Ben and Jerry Stiller

Seinfeld Star, Jerry Stiller, Dies at 92

May 11, 2020

By: Staff Report

Comedy veteran Jerry Stiller, who launched his career opposite wife Anne Meara in the 1950s and reemerged four decades later as the hysterically high-strung Frank Costanza on the smash television show “Seinfeld,” has died.

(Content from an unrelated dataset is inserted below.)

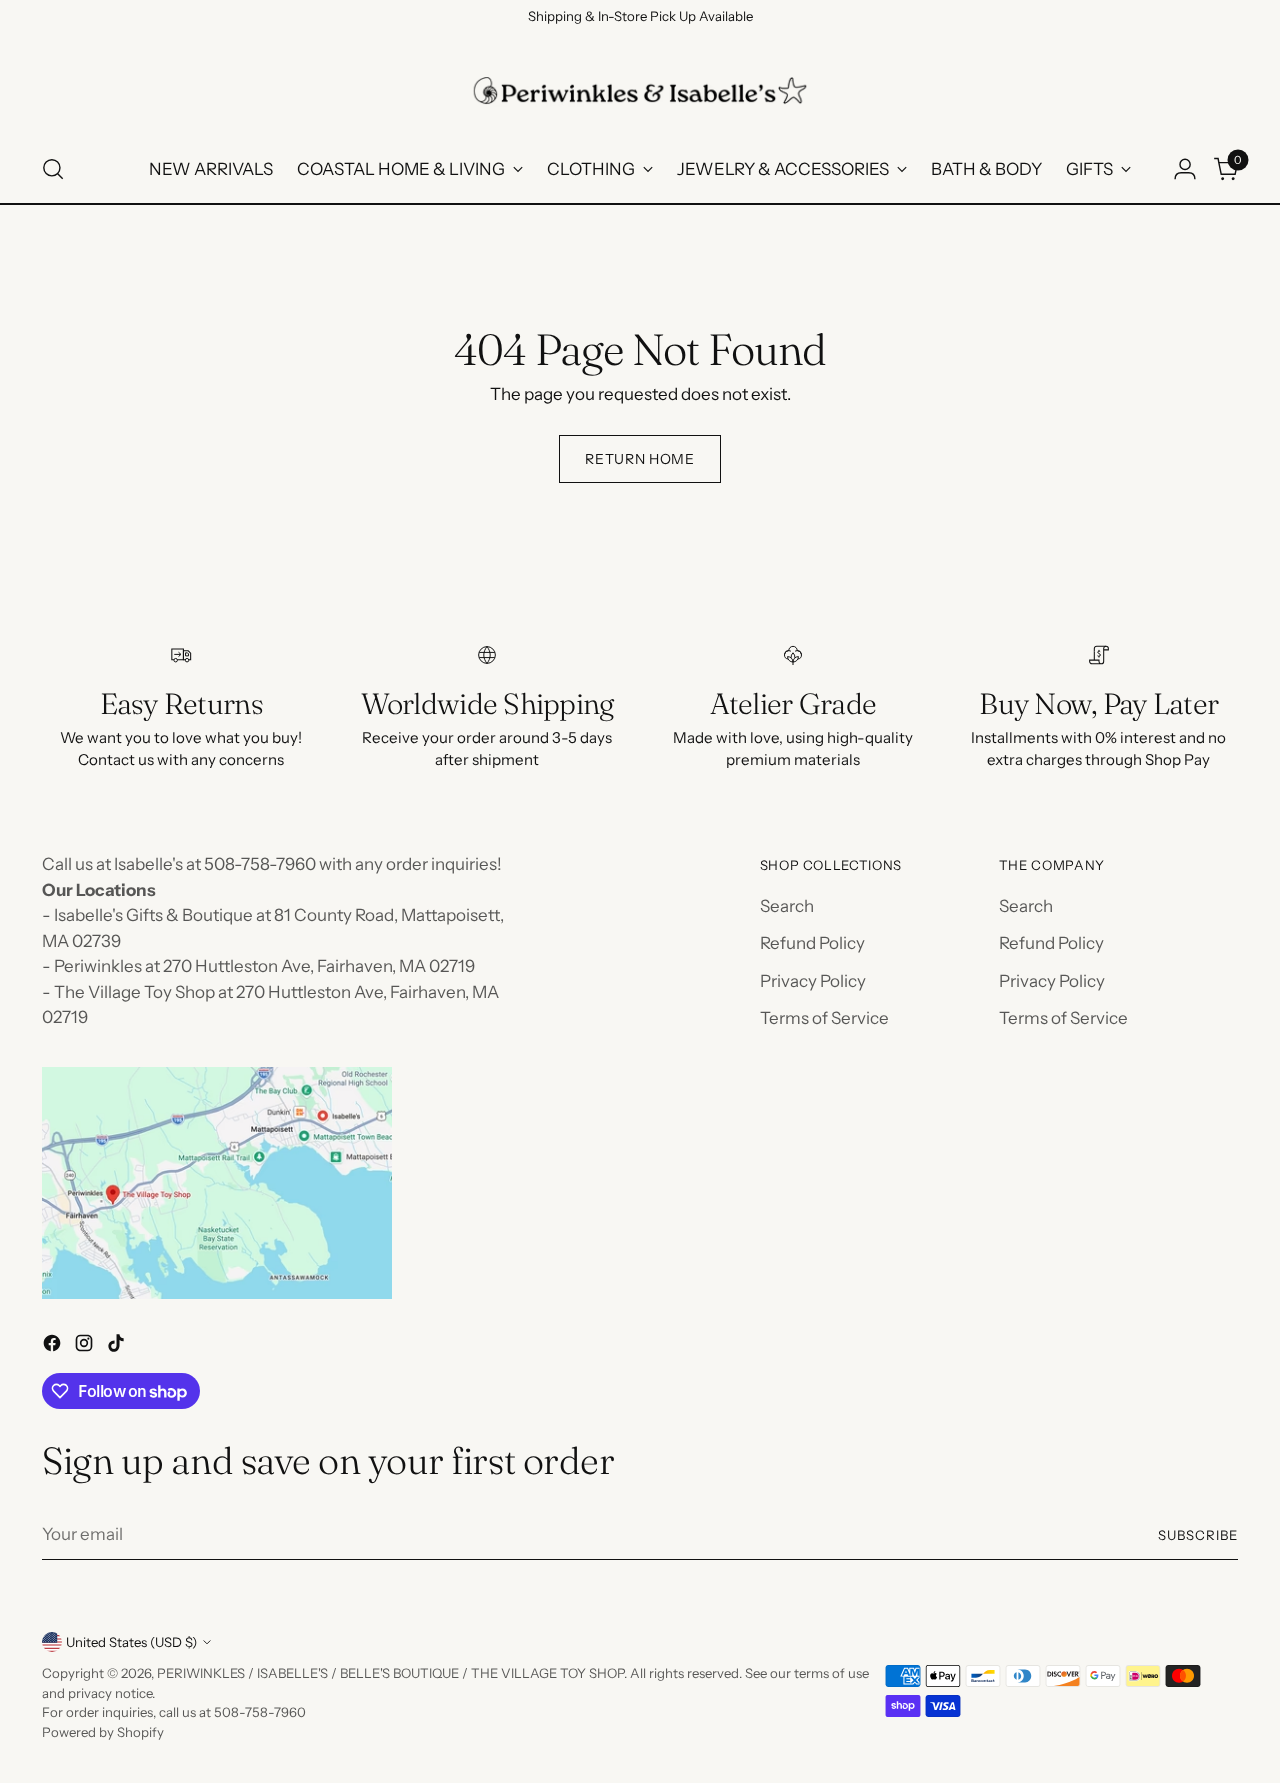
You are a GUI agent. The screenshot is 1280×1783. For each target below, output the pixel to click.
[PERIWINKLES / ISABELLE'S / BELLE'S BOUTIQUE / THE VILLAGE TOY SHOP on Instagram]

He was 92.

His son, Ben Stiller, announced the death on Twitter on Monday:

Most recently, Jerry Stiller played Arthur on the hit sitcom “King of Queens.” The Arthur character was also high-strung.

Jerry Stiller was a multi-talented performer who appeared in an assortment of movies, playing Walter Matthau’s police sidekick in the thriller “The Taking of Pelham One Two Three” and Divine’s husband, Wilbur Turnblad in John Waters’ twisted comedy “Hairspray.”

He also wrote an autobiography, “Married to Laughter,” about his 50-plus year marriage to soul mate and comedic cohort Meara, who died in 2015. And his myriad television spots included everything from “Murder She Wrote” to “Law and Order” – along with 36 appearances alongside Meara on “The Ed Sullivan Show.”

Ben and Jerry Stiller
NEW YORK, NY – FEBRUARY 11: Actors Ben Stiller and Jerry Stiller arrive at the HELP HAITI – Urban Zen HHRH & The Stiller Foundation Honoring Sean Penn at the Urban Zen Center At Stephan Weiss Studio on February 11, 2011 in New York City. (Photo by Charles Eshelman/FilmMagic)

Stiller, although a supporting player on “Seinfeld,” created some of the Emmy-winning show’s most enduring moments: co-creator and model for the “bro,” a brassiere for men; a Korean War cook who inflicted food poisoning on his entire unit; and an ever-simmering salesman controlling his explosive temper with the shouted mantra, “Serenity now!”